The article quotes Owen D. Gutfreund, an assistant professor of Urban Planning at the City University of New York and author of 20th Century Sprawl: Highways and the Reshaping of the American Landscape: “We have a long history of shortchanging cities and metropolitan areas and allocating transportation money to places where few people live.” This is no doubt due to the bias that Americans have against urban life even though that is the life that most of us live.

Thus, the wealth of the country is being diverted from the people and places that produce it to places that produce very little, for just as most of our population lives in major metroplexes, most of our economic activity takes place in them and most of our tax revenues are generated by them. Taxes paid by Chicago and New York City, two of the nation's largest taxpayers, as well as other major urban areas, have been diverted away from these places to places that produce very little activity or tax revenues.

In this fashion, urban areas are forced to subsidize their own destruction. As cities lose federal taxes they have paid to underpopulated areas, they are forced to raise taxes and fees stseeply at the local level to offset the loss, which is one of the reasons that New York City, Chicago, and other large cities are burdened with such steep local taxes. This is not to dismiss the role of political corruption here in Cook County as a driver of expenses and taxes, but there can be no doubt that the routine fleecing of our major cities for the benefit of first, the suburbs, and then of sparsely populated states that contribute little in taxes, has been a major factor in the decimation of our older cities.

This destructive process is replicated at the state level, as most of the stimulus funds are given to the states, which tend also to allocate disproportionate benefits to sparsely populated rural counties at the expense of the large towns and cities that contain most of the population, generate most of the tax revenues, and have the greatest need of the road funds due to their congestion and heavy traffic.

Additionally, the power of our authorities to allocate vast sums of money at their total discretion has created a highway system of such a size as to be economically unsustainable in the best of times; 5.7 million miles to be exact. While most people view such an "accident" as the collapse of the interstate bridge in Minneapolis as an isolated event, it should really be regarded as the "canary in the coal mine", a sign of early-stage system failure which will become unmaneagable and catastrophic as we struggle to work out trillions of dollars of bad debt against a backdrop of a contracting economy and permanent fossil fuel depletion.
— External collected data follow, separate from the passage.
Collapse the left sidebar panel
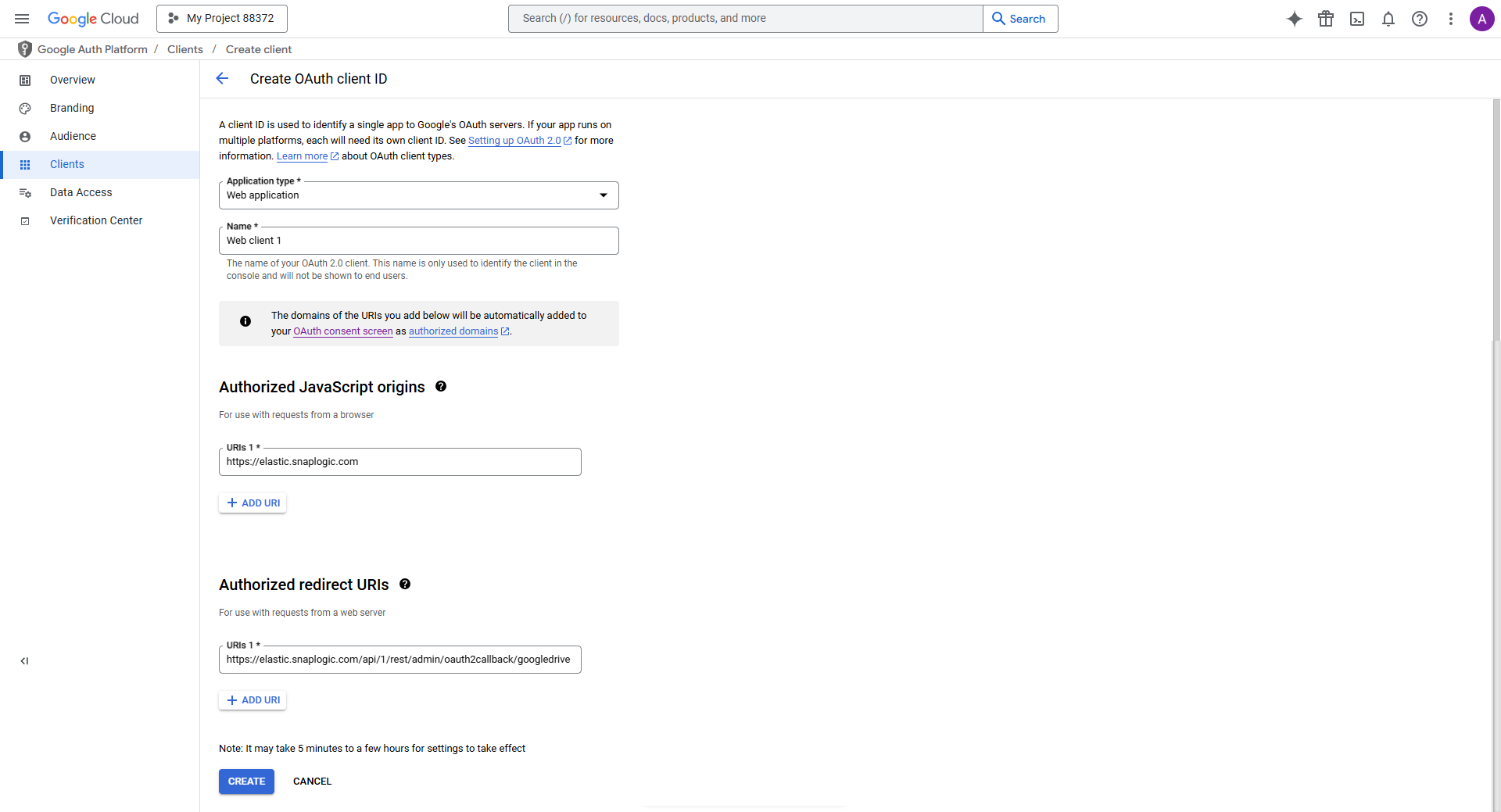The image size is (1501, 812). tap(24, 661)
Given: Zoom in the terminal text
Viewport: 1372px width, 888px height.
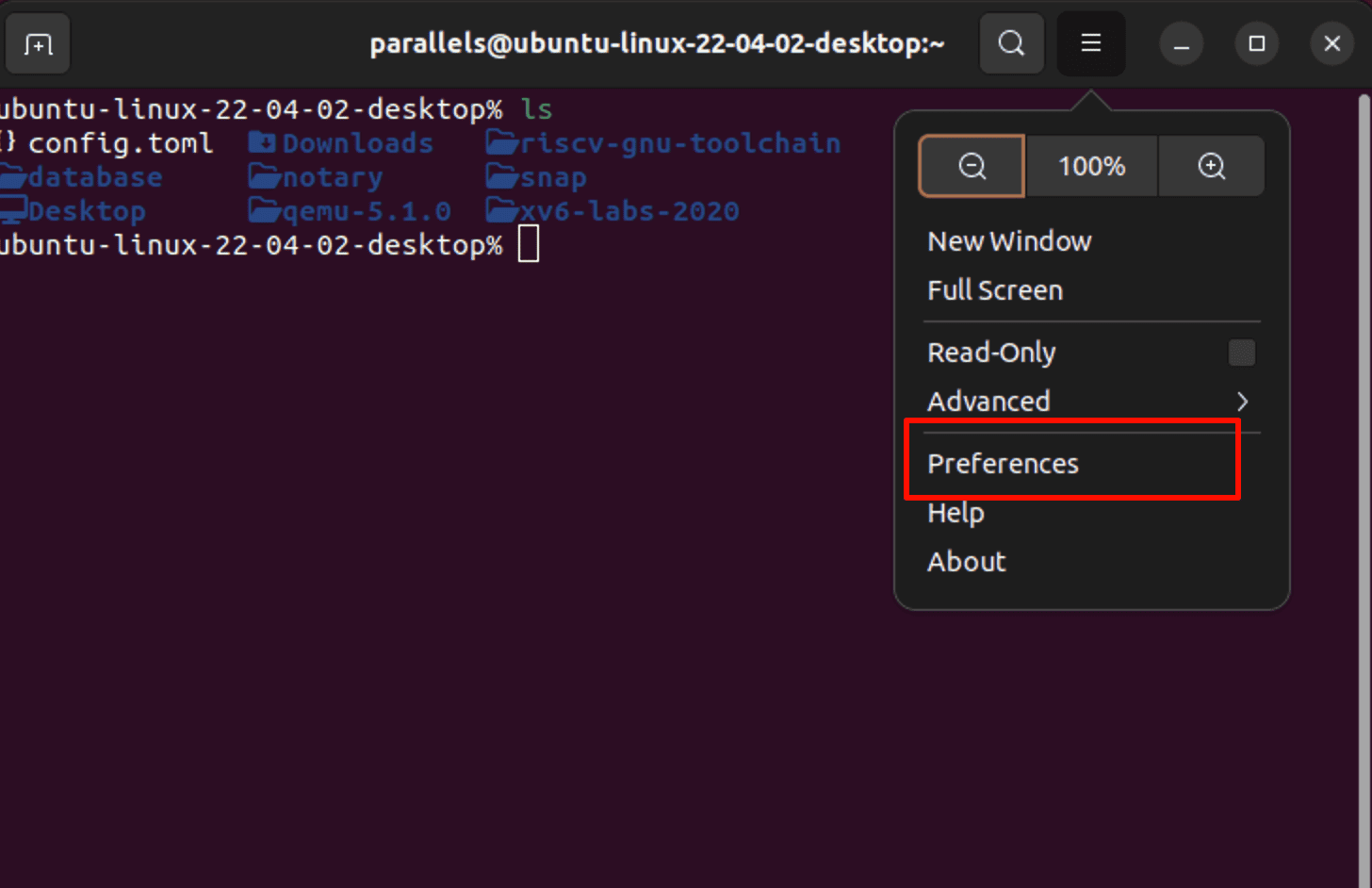Looking at the screenshot, I should pos(1211,166).
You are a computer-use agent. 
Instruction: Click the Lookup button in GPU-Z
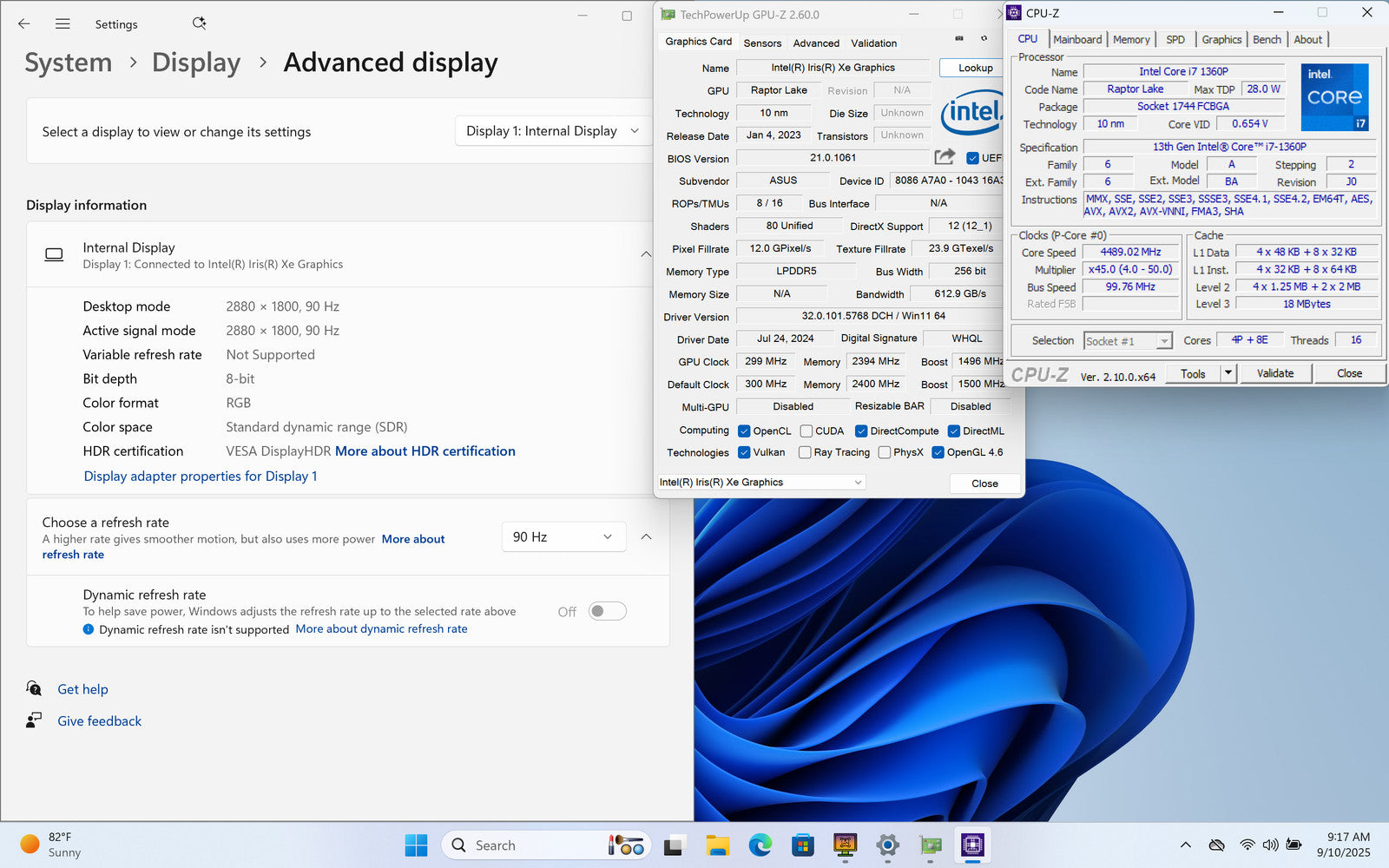(x=975, y=68)
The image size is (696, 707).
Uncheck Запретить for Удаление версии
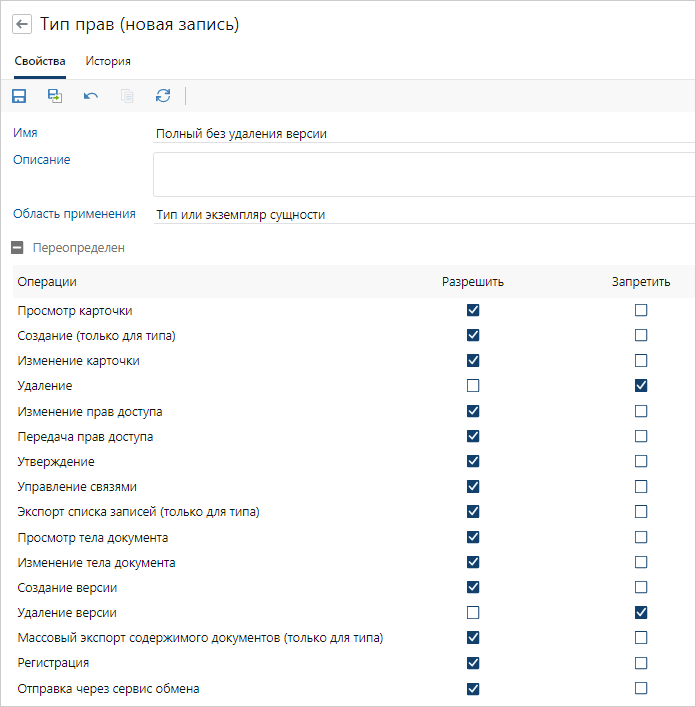coord(641,612)
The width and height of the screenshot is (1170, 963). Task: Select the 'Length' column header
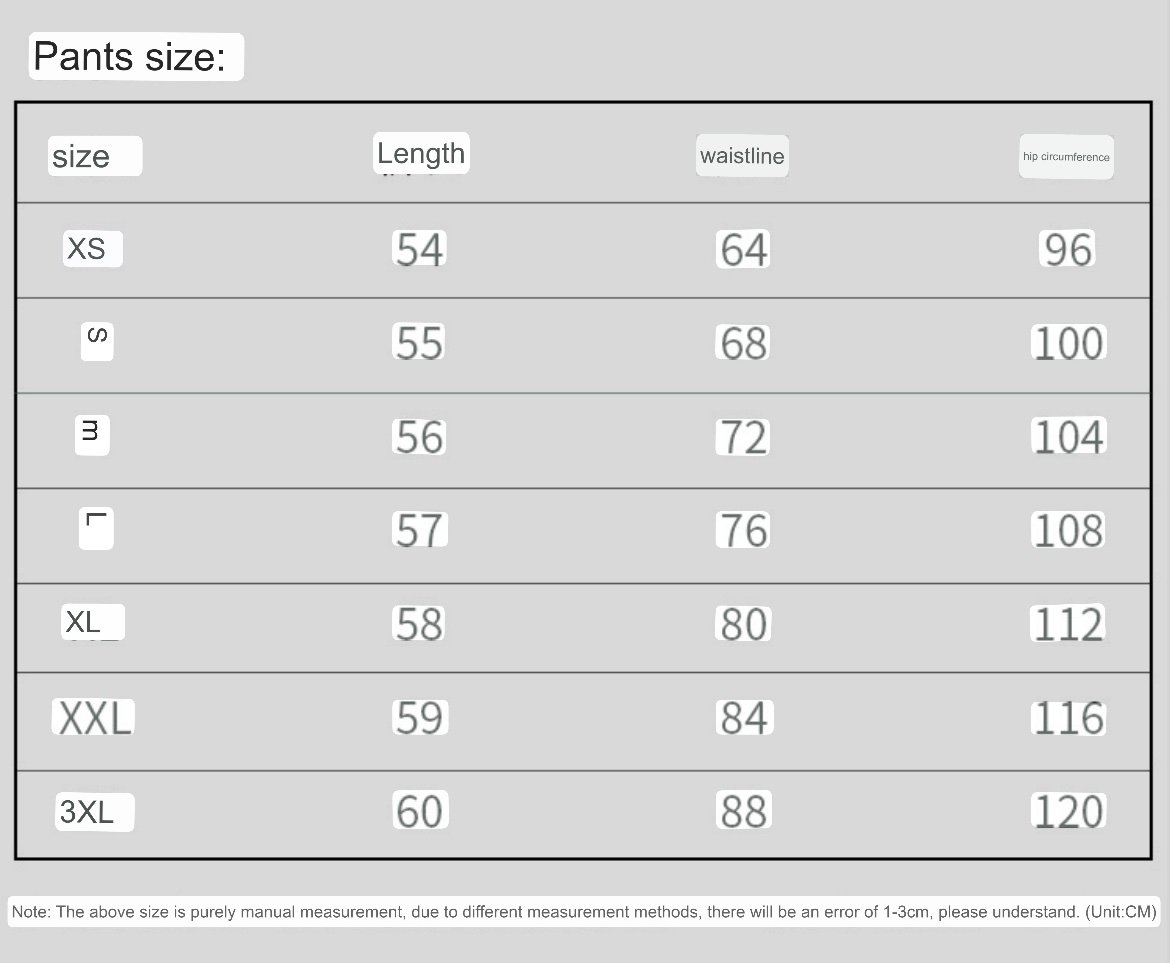click(421, 153)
And these failures will be much costlier and effect the lives of many more people because they will be taking place in the cash-starved urban centers that are being robbed of the wherewithal to maintain their highways, roads, sewers, water mains, and other essential infrastructure as well as lifeline services such as police and fire protection. Worse, while a bridge failure, say, in a remote county with a population of 20,000 people is surely a tragic event, infrastructure failure in a city like Chicago can mean millions of people exposed to injury, disease, and death as essential systems fail.

The surest corrective to the anti-urban policies of the past 60 years would be restore the free market to endeavors that have usually been considered the proper purvue of government authorities, such as the financing and construction of limited-access high-speed roads and bridges, while limiting government authority to surface roads necessary for basic transport. Starting now, we could fund interstate repairs by means of tolls, and roads that did not generate sufficient toll to pay their maintenance costs could be triaged, or reduced in width to those lanes necessary to facilitate the maintenance of the electric grid.

But that will take a long time if ever we can make it happen. So the only thing we can do in the meantime is to light fires under our elected officials, from our senators and congressional representatives in Washington D.C. and the state house, and pressure them to work for the people who elected them and make sure that the Chicago area gets its fair share.